UNITED STATES
SECURITIES AND EXCHANGE COMMISSION
Washington, D.C. 20549
SECURITIES AND EXCHANGE COMMISSION
Washington, D.C. 20549
FORM 8-K
CURRENT REPORT
Pursuant to Section 13 or 15(d) of the
Securities Exchange Act of 1934
Securities Exchange Act of 1934
Date of Report (Date of earliest event reported): February 9, 2016
Carriage Services, Inc.
(Exact name of registrant as specified in its charter)
(Exact name of registrant as specified in its charter)
Delaware (State or other jurisdiction of incorporation or organization) | 1-11961 (Commission File Number) | 76-0423828 (I.R.S. Employer Identification No.) |
3040 Post Oak Boulevard, Suite 300
Houston, Texas 77056
(713) 332-8400
(Address of Principal Executive Offices, Including Zip Code)
Not Applicable.
(Former name or former address, if changed since last report)
(Former name or former address, if changed since last report)
Check the appropriate box below if the Form 8-K filing is intended to simultaneously satisfy the filing obligation of the registrant under any of the following provisions (see General Instruction A.2. below):
¨ Written communications pursuant to Rule 425 under the Securities Act (17 CFR 230.425)
¨ Soliciting material pursuant to Rule 14a-12 under the Exchange Act (17 CFR 240.14a-12)

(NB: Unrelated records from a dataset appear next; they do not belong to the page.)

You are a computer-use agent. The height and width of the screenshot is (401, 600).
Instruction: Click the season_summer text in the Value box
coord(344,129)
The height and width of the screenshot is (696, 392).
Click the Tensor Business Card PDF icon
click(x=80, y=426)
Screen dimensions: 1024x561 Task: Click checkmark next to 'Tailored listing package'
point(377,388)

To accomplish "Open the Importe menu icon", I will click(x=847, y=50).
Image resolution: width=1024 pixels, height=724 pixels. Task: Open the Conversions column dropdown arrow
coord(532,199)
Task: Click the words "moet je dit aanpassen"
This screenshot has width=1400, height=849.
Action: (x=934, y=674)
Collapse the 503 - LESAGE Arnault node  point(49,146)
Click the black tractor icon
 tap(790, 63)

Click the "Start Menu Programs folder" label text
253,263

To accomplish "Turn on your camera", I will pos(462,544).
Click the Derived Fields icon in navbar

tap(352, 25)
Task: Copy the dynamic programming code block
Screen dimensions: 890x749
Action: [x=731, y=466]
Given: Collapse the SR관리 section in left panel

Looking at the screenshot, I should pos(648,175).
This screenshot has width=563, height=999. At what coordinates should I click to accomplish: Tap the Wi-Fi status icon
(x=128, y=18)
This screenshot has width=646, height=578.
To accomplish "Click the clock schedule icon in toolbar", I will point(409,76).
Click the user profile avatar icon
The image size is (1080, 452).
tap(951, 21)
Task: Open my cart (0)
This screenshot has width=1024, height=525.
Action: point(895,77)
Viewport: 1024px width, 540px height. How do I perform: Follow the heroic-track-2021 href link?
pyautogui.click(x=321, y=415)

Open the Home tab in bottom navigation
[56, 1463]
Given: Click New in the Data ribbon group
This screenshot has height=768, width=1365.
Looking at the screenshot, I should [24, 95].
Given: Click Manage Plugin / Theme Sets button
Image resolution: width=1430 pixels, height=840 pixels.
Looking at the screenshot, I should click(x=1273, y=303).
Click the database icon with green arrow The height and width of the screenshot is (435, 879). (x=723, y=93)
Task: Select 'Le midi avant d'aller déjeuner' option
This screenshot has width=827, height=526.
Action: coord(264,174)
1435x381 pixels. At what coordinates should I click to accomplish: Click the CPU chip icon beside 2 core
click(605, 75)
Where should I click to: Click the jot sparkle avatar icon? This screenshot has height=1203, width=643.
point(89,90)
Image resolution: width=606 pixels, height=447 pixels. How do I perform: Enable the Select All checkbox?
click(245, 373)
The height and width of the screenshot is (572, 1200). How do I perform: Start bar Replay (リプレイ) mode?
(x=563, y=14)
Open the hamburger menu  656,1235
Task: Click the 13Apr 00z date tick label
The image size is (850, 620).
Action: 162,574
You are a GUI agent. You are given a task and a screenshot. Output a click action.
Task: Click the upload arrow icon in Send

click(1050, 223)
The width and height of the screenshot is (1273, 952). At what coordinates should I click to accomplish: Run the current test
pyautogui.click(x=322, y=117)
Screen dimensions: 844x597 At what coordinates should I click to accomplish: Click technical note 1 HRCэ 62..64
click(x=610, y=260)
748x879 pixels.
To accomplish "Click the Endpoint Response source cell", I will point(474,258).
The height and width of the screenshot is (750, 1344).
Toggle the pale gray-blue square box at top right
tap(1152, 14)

¨ Pre-commencement communications pursuant to Rule 14d-2(b) under the Exchange Act (17 CFR 240.14d-2(b))
¨ Pre-commencement communications pursuant to Rule 13e-4(c) under the Exchange Act (17 CFR 240.13e-4(c))
Item 1.01 Entry Into a Material Definitive Agreement.
As previously disclosed, on August 30, 2012, the Company entered into a secured bank credit facility (the “Credit Agreement”) with Bank of America, N.A. as the Administrative Agent with $200 million available under a revolving credit facility and $125 million available as part of a term loan facility (after giving effect to previous amendments to the Credit Agreement).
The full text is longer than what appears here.